• _Problem details_: In the material below, pictures must be dropped. Repeat exactly, and only, the lines from the line with "Click the C key badge for Champagne" to the line with "This screenshot has height=684, width=1159.", both ends included.
_ _ _ _ _ _ _
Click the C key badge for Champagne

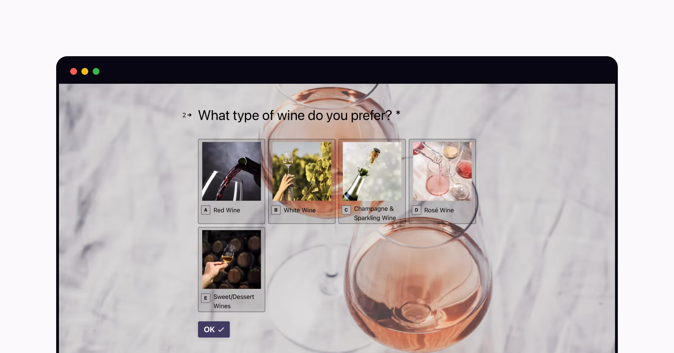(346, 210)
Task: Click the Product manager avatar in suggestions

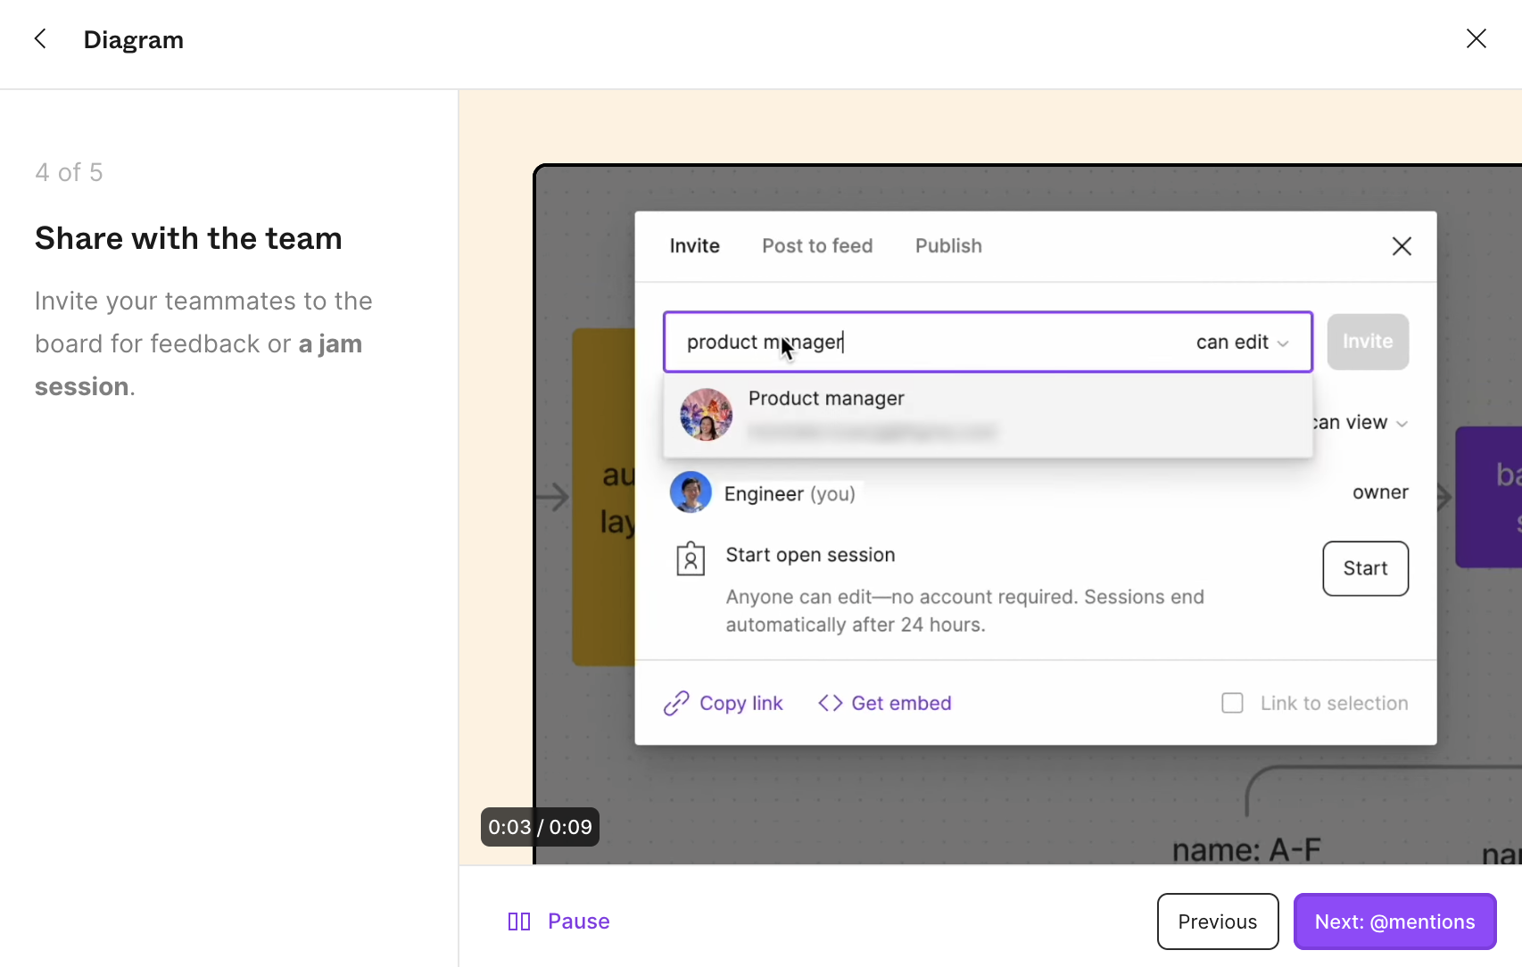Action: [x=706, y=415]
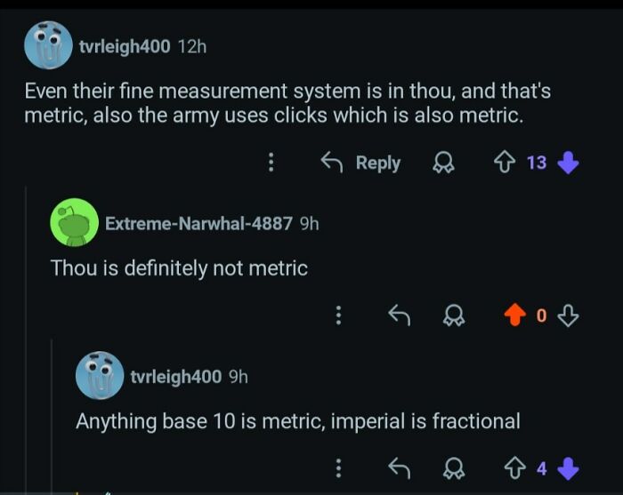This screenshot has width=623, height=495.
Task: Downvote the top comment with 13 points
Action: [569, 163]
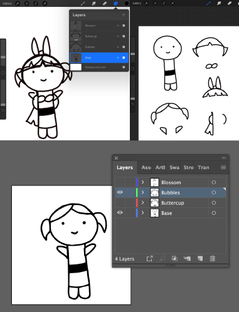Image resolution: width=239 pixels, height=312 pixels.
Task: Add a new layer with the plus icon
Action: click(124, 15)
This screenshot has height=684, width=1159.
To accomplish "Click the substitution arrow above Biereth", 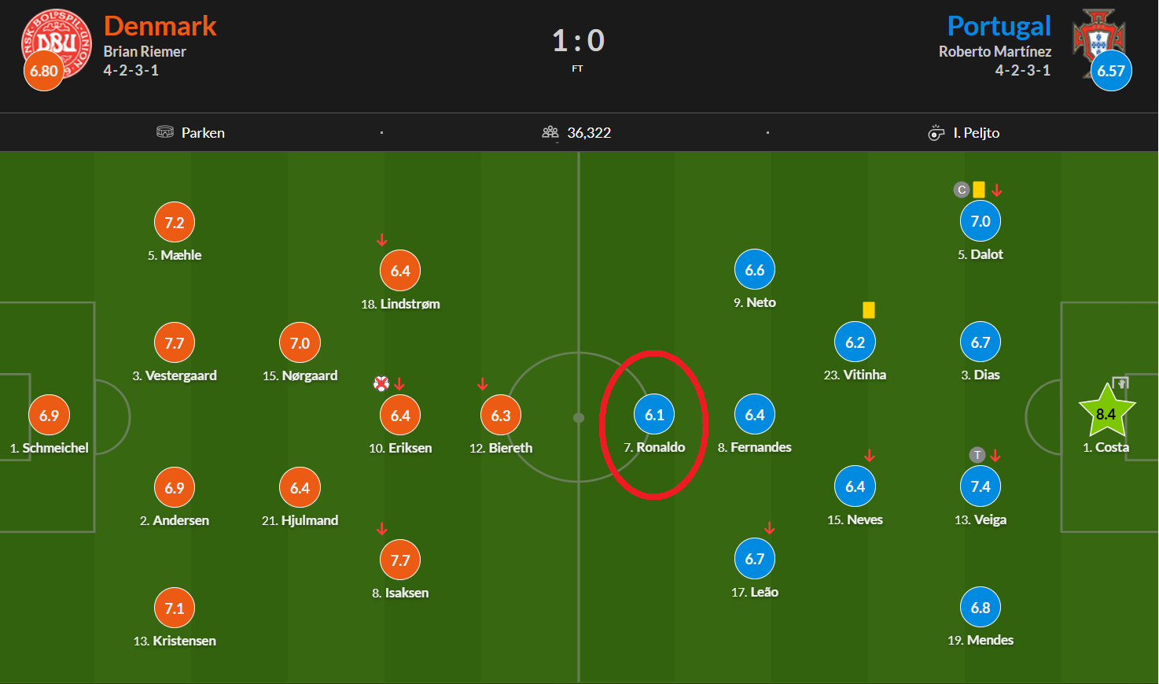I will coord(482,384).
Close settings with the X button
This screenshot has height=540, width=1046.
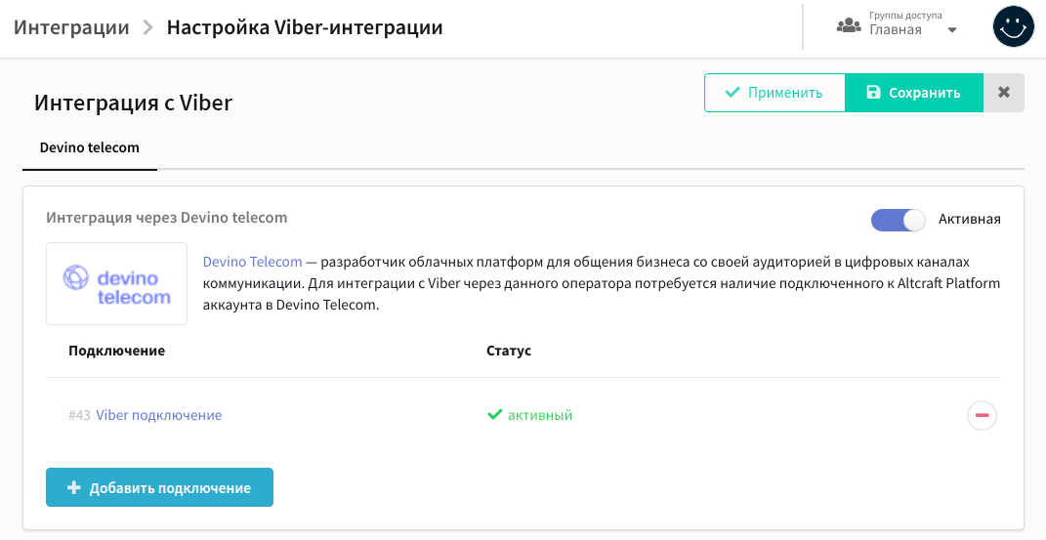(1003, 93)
_ _ _ _ _ _ _
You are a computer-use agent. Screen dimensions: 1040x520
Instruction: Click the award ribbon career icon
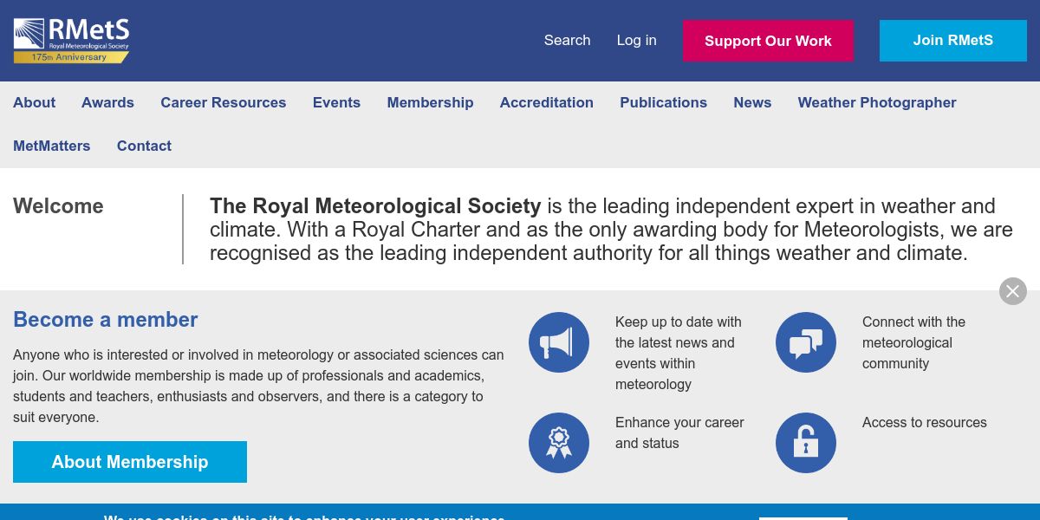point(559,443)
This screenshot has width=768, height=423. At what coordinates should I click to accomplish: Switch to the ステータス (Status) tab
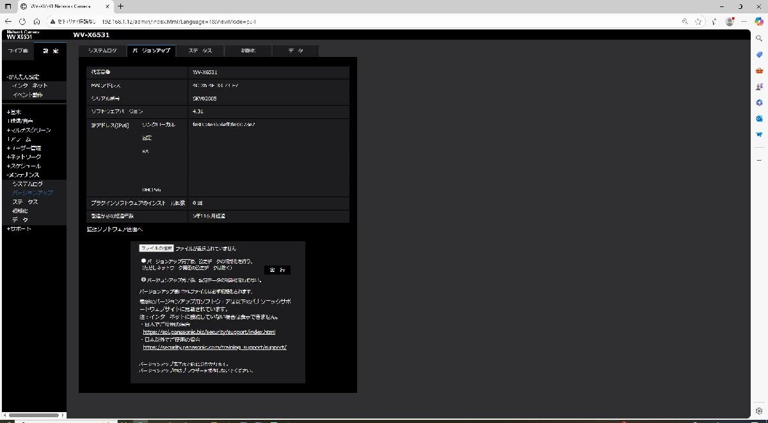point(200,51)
_ _ _ _ _ _ _
• _Response_:
Click the C key badge for Champagne

(346, 210)
Task: Click the Product manager avatar in suggestions

Action: [x=706, y=415]
This screenshot has width=623, height=495.
Task: Downvote the top comment with 13 points
Action: [569, 163]
Image resolution: width=239 pixels, height=312 pixels.
Task: Add a new layer with the plus icon
Action: click(124, 15)
This screenshot has height=684, width=1159.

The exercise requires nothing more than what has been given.